Todavia, a tese da recorrente não encontra amparo em virtude das seguintes situações:
- O ICMS Diferido não se confunde com o ICMS da operação própria; enquanto este incide sobre operação de saída do estabelecimento que a adquiriu, seja para revenda ou para industrialização/beneficiamento (etapa posterior), aquele é resultante da incidência do imposto sobre a operação da venda da mercadoria por produtor não inscrito no CCICMS, neste Estado (etapa anterior da circulação).
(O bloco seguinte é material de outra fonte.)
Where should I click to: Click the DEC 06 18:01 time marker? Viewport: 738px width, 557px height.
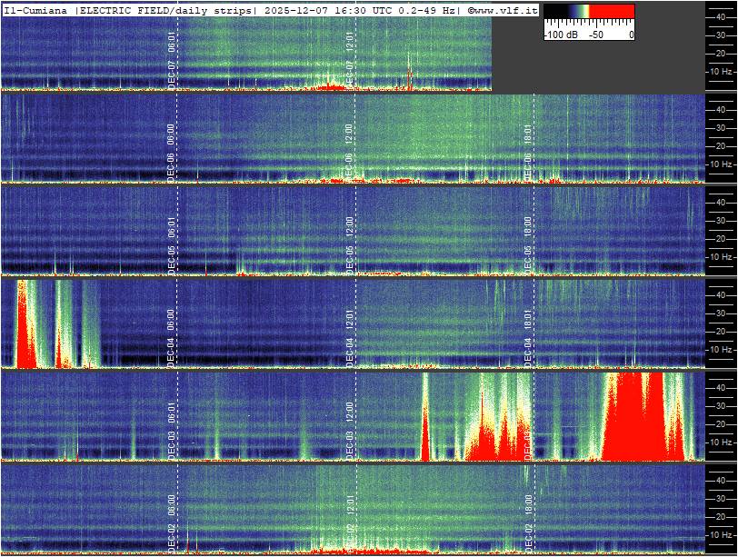click(x=528, y=151)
- Feitos esses esclarecimentos, ressalte-se, por relevante, que à época dos fatos geradores em questão, a recorrente dispunha de um Regime Especial de Tributação que lhe concedia o benefício ao recolhimento do ICMS calculado sobre carga tributária de 3%, estabelecendo-o sob a modalidade de crédito presumido apenas quanto ao “ICMS Normal a recolher”, calculado sobre “o valor das saídas internas e interestaduais de camarão por ela beneficiado e classificado na NCM-SH / NBM sob os números 0306.13, 0306.13.10, 0306.13.90, 0306.13.91 ou 0306.13.99” (Cláusula primeira, do citado diploma legal) – G.n.
- O não creditamento do ICMS incidente sobre a operação anterior (venda/compra de camarão do produtor), o qual é enfatizado pela recorrente, não consiste mera renúncia ou beneplácito desta em relação ao Estado, pois se trata, isto sim, de vedação prevista no próprio instrumento concessor do benefício fiscal de crédito presumido, quando estabelece que “Fica vedado o aproveitamento de quaisquer créditos fiscais relativos às aquisições de insumos e demais produtos inerentes ao desenvolvimento da atividade de beneficiamento, bem como na aquisição das mercadorias contempladas pelo tratamento tributário previsto neste Regime Especial”.
Diante do que, infere-se que o recolhimento do ICMS Diferido deve ser integralmente efetuado com base na alíquota interna de 17%, sem direito a creditamento do imposto pago nestes termos. Além disso, destaque-se outro fato que, embora não expressamente afirmado pela recorrente, o benefício fiscal concedido mediante o Regime Especial, acima referido, não se estende ao ICMS Diferido, pelas razões acima explicitadas.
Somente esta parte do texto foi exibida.